§ Aim of the exercise
Copy all lines below that use the word "This".

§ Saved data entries

▼

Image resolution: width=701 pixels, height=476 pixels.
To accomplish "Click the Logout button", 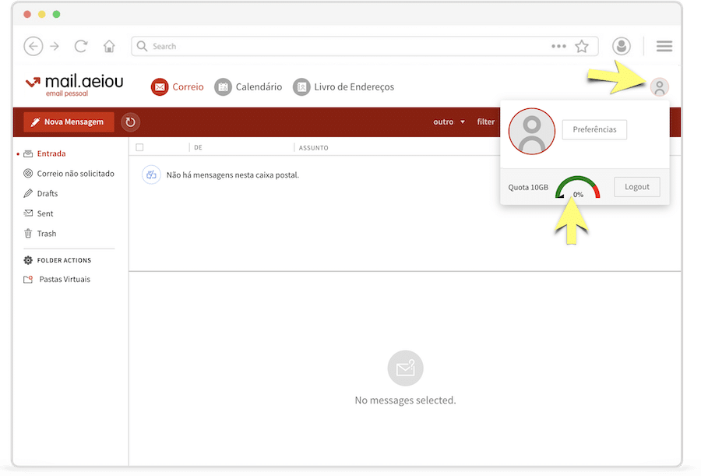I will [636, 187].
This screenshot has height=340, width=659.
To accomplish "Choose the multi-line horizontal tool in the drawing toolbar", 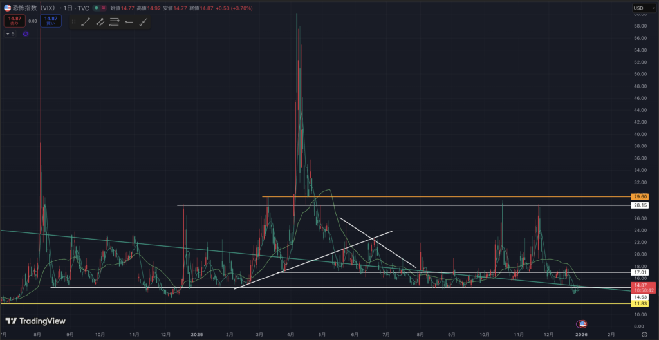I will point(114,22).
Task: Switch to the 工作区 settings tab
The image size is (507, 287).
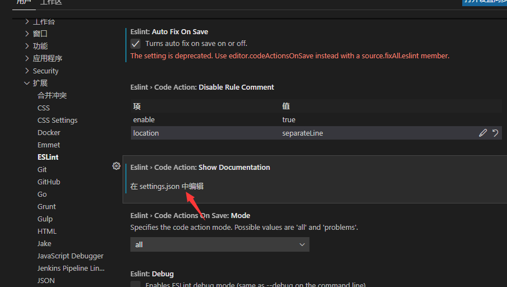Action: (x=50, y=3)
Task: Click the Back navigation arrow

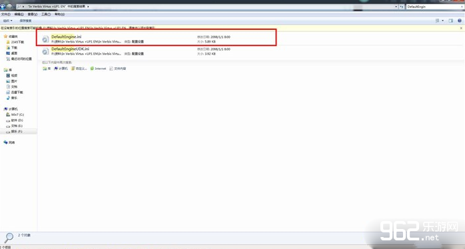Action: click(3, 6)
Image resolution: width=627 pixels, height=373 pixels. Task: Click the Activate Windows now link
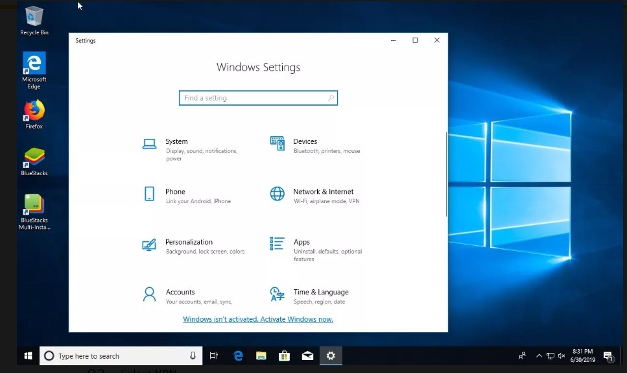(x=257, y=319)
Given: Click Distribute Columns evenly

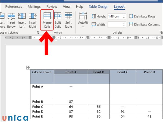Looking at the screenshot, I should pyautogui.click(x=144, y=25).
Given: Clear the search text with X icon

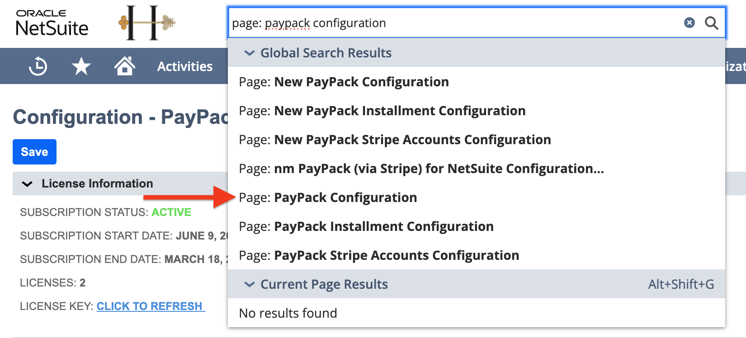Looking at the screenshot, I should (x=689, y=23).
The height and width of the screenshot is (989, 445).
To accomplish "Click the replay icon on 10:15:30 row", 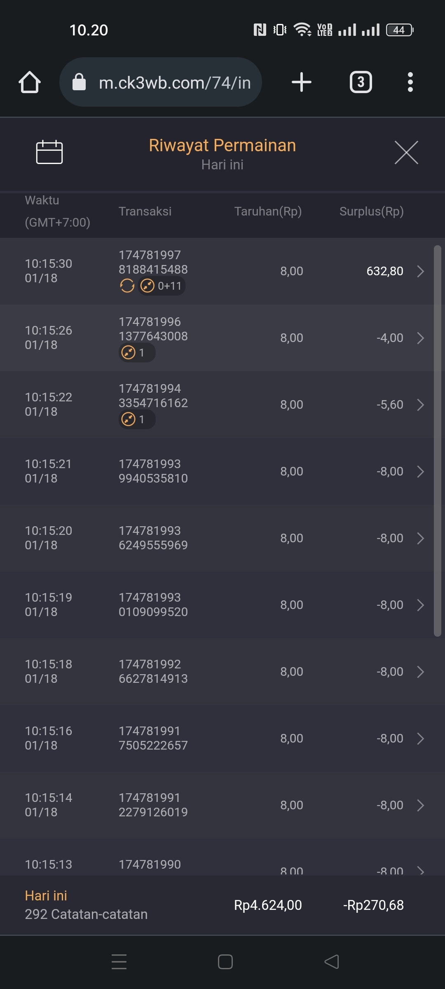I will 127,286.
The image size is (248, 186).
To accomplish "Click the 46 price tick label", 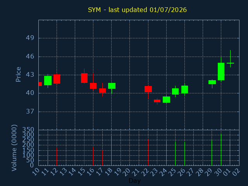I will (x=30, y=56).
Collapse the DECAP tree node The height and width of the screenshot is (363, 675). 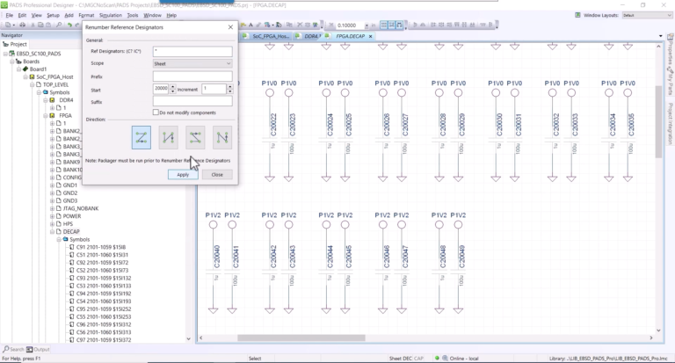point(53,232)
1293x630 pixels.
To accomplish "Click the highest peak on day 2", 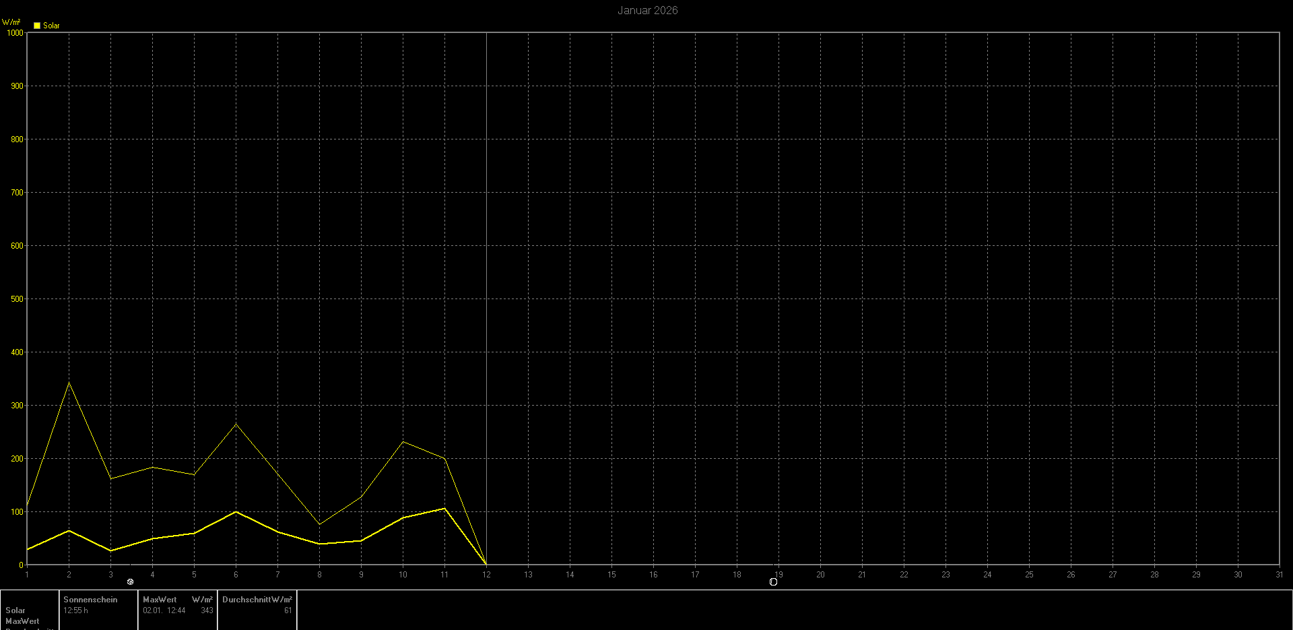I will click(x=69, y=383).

▲
▼

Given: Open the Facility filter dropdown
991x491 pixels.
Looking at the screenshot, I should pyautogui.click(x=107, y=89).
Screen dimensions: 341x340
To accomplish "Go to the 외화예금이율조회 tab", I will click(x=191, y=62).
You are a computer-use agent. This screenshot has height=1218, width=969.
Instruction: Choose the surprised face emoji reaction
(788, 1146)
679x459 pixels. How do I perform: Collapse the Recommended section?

▲
▼

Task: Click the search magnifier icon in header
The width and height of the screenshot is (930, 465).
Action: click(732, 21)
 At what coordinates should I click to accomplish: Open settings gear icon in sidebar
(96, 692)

▲

§ Task solution
This screenshot has height=340, width=659.
You are a computer-use agent. This screenshot has height=1218, width=969.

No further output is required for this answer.